有限会社榊原工機|小物部品の少量~中量生産に特化|ガレージブランド・個人ブランド”の試作開発も

今日は旋盤加工の仕上がり面について書きます。

写真を見てください。上の製品と下の製品を見比べてみてほしいんです。上の製品はピカピカで綺麗ですよね。下の製品はなんだかくすんでいて、正直あまり綺麗じゃない。問題はここなんです。

「公差に入っているからOK」──これももちろん正しい解釈です。図面の要求は満たしている。検査も通る。何も間違っていません。

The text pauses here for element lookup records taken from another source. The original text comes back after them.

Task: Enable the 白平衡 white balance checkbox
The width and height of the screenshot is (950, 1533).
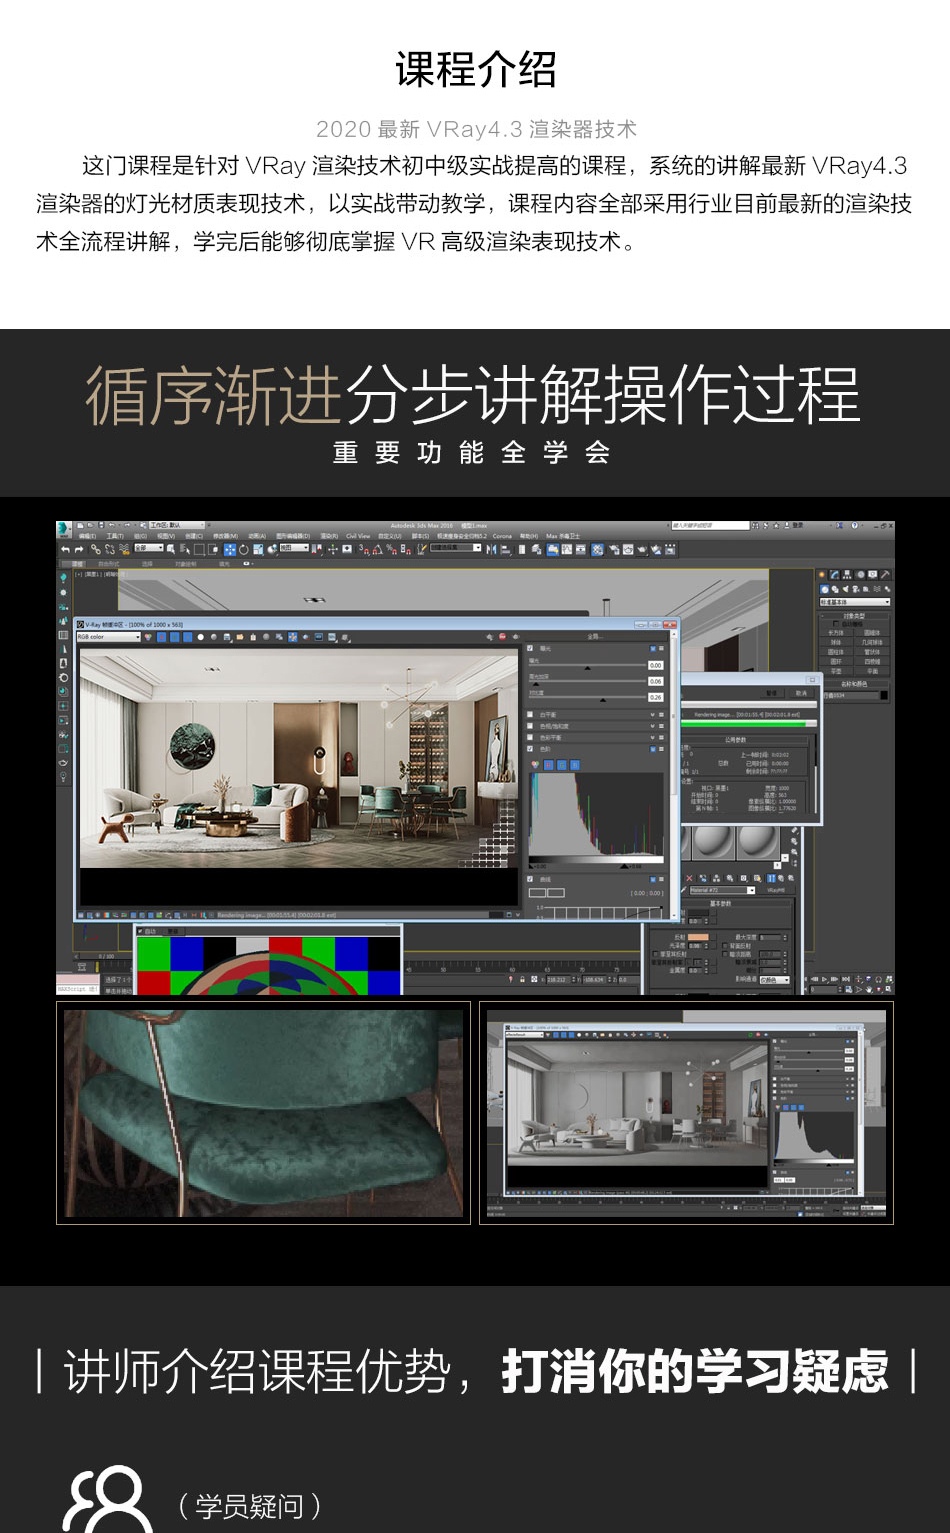Action: [x=530, y=715]
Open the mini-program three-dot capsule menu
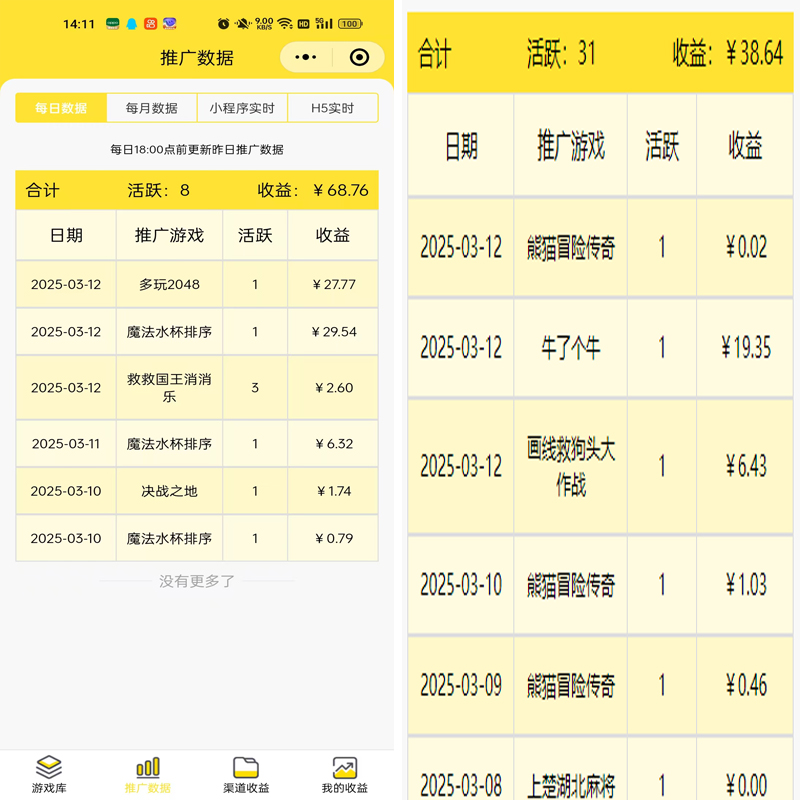This screenshot has height=800, width=800. click(x=305, y=58)
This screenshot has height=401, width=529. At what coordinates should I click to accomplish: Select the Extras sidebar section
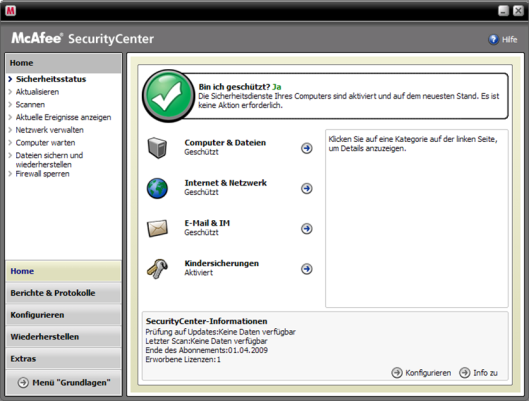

ただ、これを手にしたお客さんの気持ちを考えると、やっぱり上の製品のほうが嬉しいですよね。同じ値段、同じ寸法なら、綺麗なほうがいいに決まっている。

有限会社榊原工機|小物部品の少量~中量生産に特化|ガレージブランド・個人ブランド”の試作開発も

チップの使い分けの話

じゃあ何が違うのか。切削の刃物、いわゆるチップの選定です。ざっくり言うと、超硬のチップとサーメットのチップがあります。

  • 超硬のチップ:SKD11やHPM1のような硬い材料の仕上げに向いています
  • サーメットのチップ:S45Cのような柔らかめの材料の仕上げに向いています

材質に合わせてチップを変更する。当たり前のことのようですが、これができているかどうかで仕上がり面がまるで変わってきます。今回はたまたま目についたので、すぐに社内で共有しました。こういう細かいことの積み重ねなんだと思います。

榊原工機として意識したいこと

一番は、公差に入っていること。これは大前提です。その上で二番として、美しい製品を作る。ここを榊原工機としては意識してやっていきたいと思っています。

寸法さえ合っていればいい、という仕事もあります。でも、受け取ったお客さんが「お、綺麗だな」と思ってくれる製品を出せる会社でありたい。そう思っています。